- YOUR INSTRUCTIONS -
Repeat every entry word for word, skipping the pictures.
***** DATA RECORDS *****
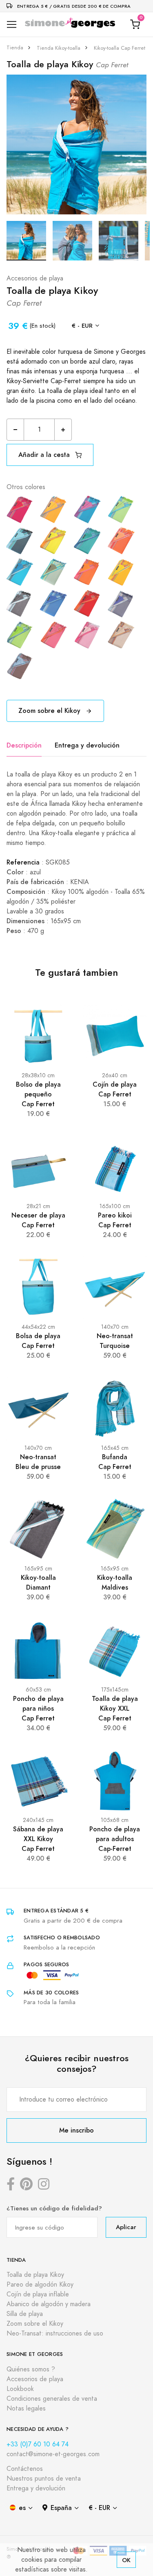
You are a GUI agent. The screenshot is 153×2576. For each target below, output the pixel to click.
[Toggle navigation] (12, 24)
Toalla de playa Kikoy (35, 2274)
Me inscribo (76, 2130)
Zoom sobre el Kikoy (50, 710)
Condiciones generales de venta (52, 2398)
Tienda (15, 47)
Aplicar (126, 2227)
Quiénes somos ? (31, 2369)
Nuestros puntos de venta (44, 2478)
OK (126, 2560)
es (22, 2507)
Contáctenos (25, 2468)
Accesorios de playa (35, 278)
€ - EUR (82, 325)
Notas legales (26, 2408)
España (61, 2507)
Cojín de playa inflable (38, 2294)
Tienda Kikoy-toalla (58, 48)
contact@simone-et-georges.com (53, 2454)
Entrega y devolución (87, 745)
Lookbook (20, 2388)
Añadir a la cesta (45, 454)
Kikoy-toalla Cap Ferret (119, 48)
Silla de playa (25, 2313)
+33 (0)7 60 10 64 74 (38, 2444)
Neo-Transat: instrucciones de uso (55, 2333)
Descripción (24, 745)
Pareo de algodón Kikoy (40, 2284)
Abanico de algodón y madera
*****
- FINISHED EXERCISE -
You are a GUI agent. The screenshot is 153×2576. For each target below, output the pixel to click.
[Toggle navigation] (12, 24)
Toalla de playa Kikoy (35, 2274)
Me inscribo (76, 2130)
Zoom sobre el Kikoy (50, 710)
Condiciones generales de venta (52, 2398)
Tienda (15, 47)
Aplicar (126, 2227)
Quiénes somos ? (31, 2369)
Nuestros puntos de venta (44, 2478)
OK (126, 2560)
es (22, 2507)
Contáctenos (25, 2468)
Accesorios de playa (35, 278)
€ - EUR (82, 325)
Notas legales (26, 2408)
España (61, 2507)
Cojín de playa inflable (38, 2294)
Tienda Kikoy-toalla (58, 48)
contact@simone-et-georges.com (53, 2454)
Entrega y devolución (87, 745)
Lookbook (20, 2388)
Añadir a la cesta (45, 454)
Kikoy-toalla Cap Ferret (119, 48)
Silla de playa (25, 2313)
+33 (0)7 60 10 64 74 (38, 2444)
Neo-Transat: instrucciones de uso (55, 2333)
Descripción (24, 745)
Pareo de algodón Kikoy (40, 2284)
Abanico de algodón y madera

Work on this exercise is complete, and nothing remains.